# [TASK BRIEF]
Copy the LaTeX derivation that bounds I(f) word for word, with every symbol and line break unchanged.

# [SOURCE EXCERPT]

+ + + +

At this point it's easy to see that since $\mu_0$ is a probability distribution
\begin{align*}
I(f) &= \int_0^t \int V_\mu^{0,s}\left(\mathcal{A}_s^\mu - \mathcal{A}_s^\nu\right)V_\nu^{s,t}f(y) \mu_0(dy) ds \leq \int_0^t ||V_\mu^{0,s}\left(\mathcal{A}_s^\mu - \mathcal{A}_s^\nu\right)V_\nu^{s,t}f||_{L^\infty} ds,
\intertext{due to the definition of $V^{0,s}_\mu$ and the fact that $p^\mu(0,x;s,y)dy$ is a probability measure we have}
&\leq \int_0^t ||\left(\mathcal{A}_s^\mu - \mathcal{A}_s^\nu\right)V_\nu^{s,t}f||_{L^\infty} ds\\
&\leq \sup_{s,x}\left(|B^\mu(s,x)-B^\nu(s,x)|+|c^\mu(s,x)-c^\nu(s,x)|\right)\int_0^t ||\bigtriangledown V^{s,t}_\nu f||_{L^\infty} + ||Hess\ V^{s,t}_\nu f||_{L^\infty} ds.
\end{align*}
Now by Proposition \ref{ap2} if $f\in bC^\alpha$ with $||f||_{bC^\alpha}\leq 1$ we have
$$
||\bigtriangledown V^{s,t}_\nu f||_{L^\infty}\leq \frac{C}{\sqrt{t-s}},\qquad ||Hess\ V^{s,t}_\nu f||_{L^\infty}\leq \frac{C}{(t-s)^{1-\frac{\alpha}{2}}},
$$
which yields for $I(f)$
\begin{align*}
I(f)&\leq C\sup_{s,x} \left(|B^\mu(s,x)-B^\nu(s,x)|+|c^\mu(s,x)-c^\nu(s,x)|\right)\int_0^t \left(\frac{1}{|t-s|^{1-\frac{\alpha}{2}}} + \frac{1}{\sqrt{t-s}}\right)ds\\
&\leq C_T|t|^\frac{\alpha}{2}\sup_{s,x} \left(|B^\mu(s,x)-B^\nu(s,x)|+|c^\mu(s,x)-c^\nu(s,x)|\right).

+ + + +

# [PROVIDED RECORDS]
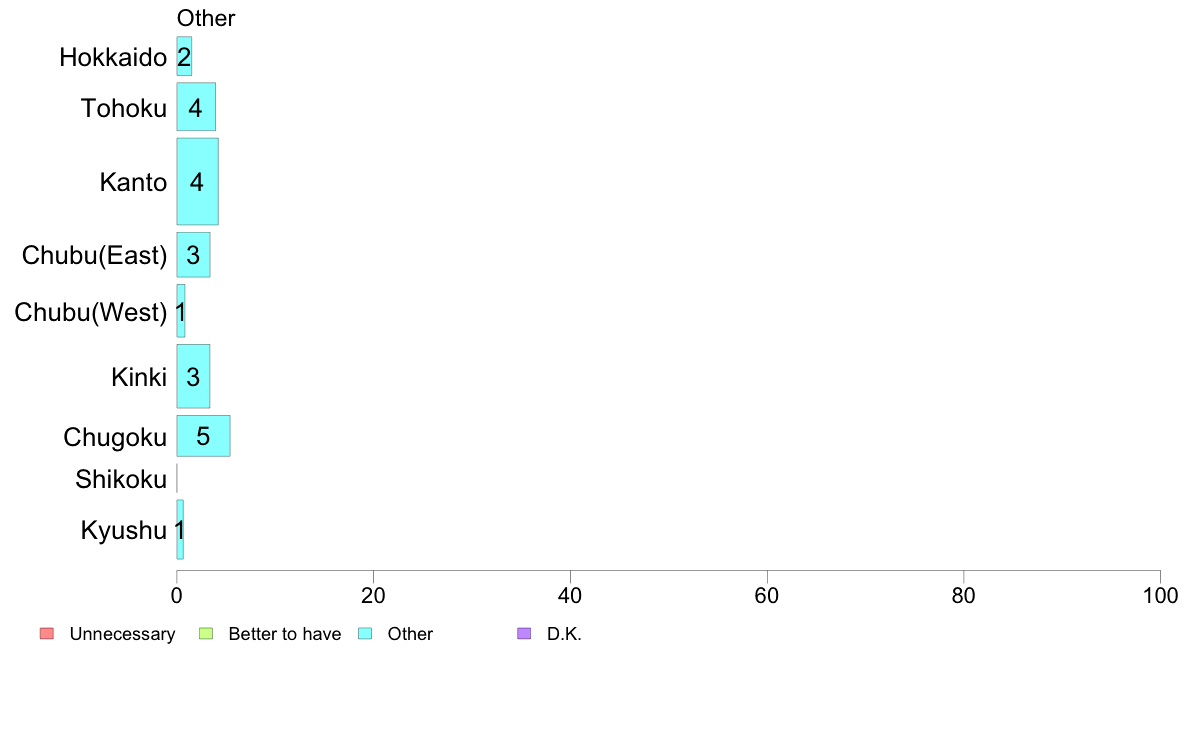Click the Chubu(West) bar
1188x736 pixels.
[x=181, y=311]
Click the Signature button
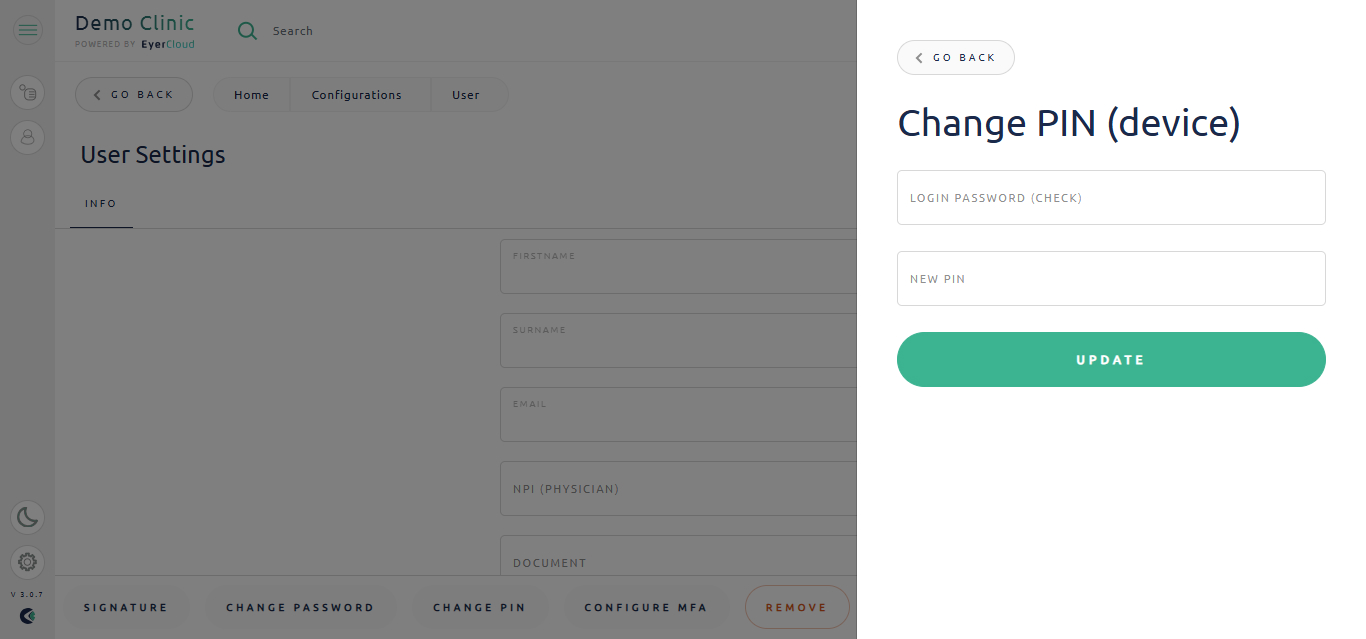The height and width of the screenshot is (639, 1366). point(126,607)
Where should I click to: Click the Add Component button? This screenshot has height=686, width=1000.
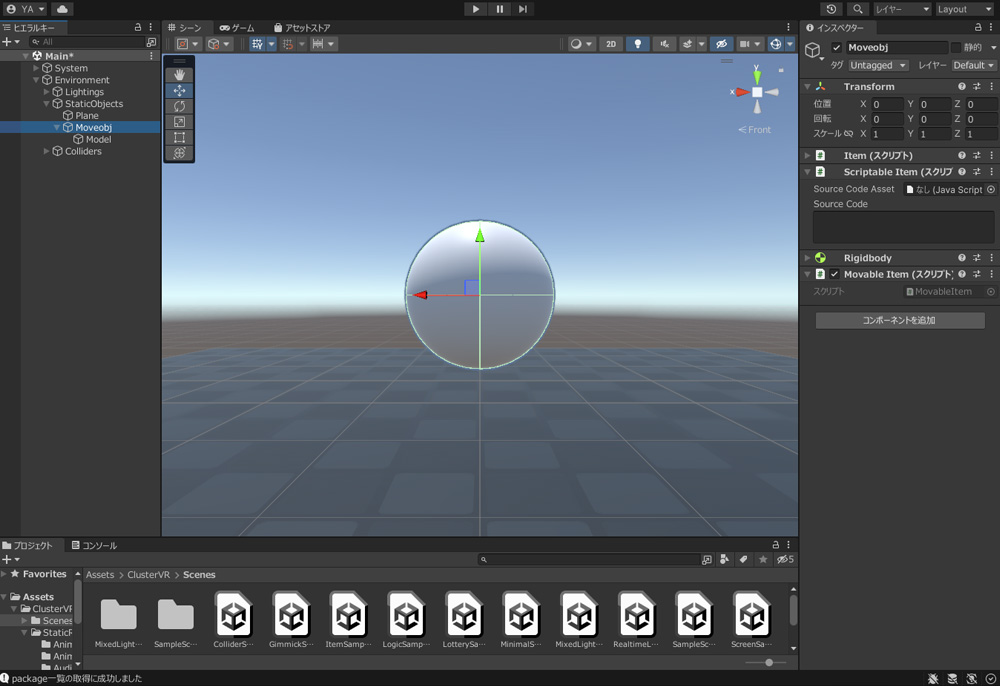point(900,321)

+ + + +

# [EXPECTED ANSWER]
At this point it's easy to see that since $\mu_0$ is a probability distribution
\begin{align*}
I(f) &= \int_0^t \int V_\mu^{0,s}\left(\mathcal{A}_s^\mu - \mathcal{A}_s^\nu\right)V_\nu^{s,t}f(y) \mu_0(dy) ds \leq \int_0^t ||V_\mu^{0,s}\left(\mathcal{A}_s^\mu - \mathcal{A}_s^\nu\right)V_\nu^{s,t}f||_{L^\infty} ds,
\intertext{due to the definition of $V^{0,s}_\mu$ and the fact that $p^\mu(0,x;s,y)dy$ is a probability measure we have}
&\leq \int_0^t ||\left(\mathcal{A}_s^\mu - \mathcal{A}_s^\nu\right)V_\nu^{s,t}f||_{L^\infty} ds\\
&\leq \sup_{s,x}\left(|B^\mu(s,x)-B^\nu(s,x)|+|c^\mu(s,x)-c^\nu(s,x)|\right)\int_0^t ||\bigtriangledown V^{s,t}_\nu f||_{L^\infty} + ||Hess\ V^{s,t}_\nu f||_{L^\infty} ds.
\end{align*}
Now by Proposition \ref{ap2} if $f\in bC^\alpha$ with $||f||_{bC^\alpha}\leq 1$ we have
$$
||\bigtriangledown V^{s,t}_\nu f||_{L^\infty}\leq \frac{C}{\sqrt{t-s}},\qquad ||Hess\ V^{s,t}_\nu f||_{L^\infty}\leq \frac{C}{(t-s)^{1-\frac{\alpha}{2}}},
$$
which yields for $I(f)$
\begin{align*}
I(f)&\leq C\sup_{s,x} \left(|B^\mu(s,x)-B^\nu(s,x)|+|c^\mu(s,x)-c^\nu(s,x)|\right)\int_0^t \left(\frac{1}{|t-s|^{1-\frac{\alpha}{2}}} + \frac{1}{\sqrt{t-s}}\right)ds\\
&\leq C_T|t|^\frac{\alpha}{2}\sup_{s,x} \left(|B^\mu(s,x)-B^\nu(s,x)|+|c^\mu(s,x)-c^\nu(s,x)|\right).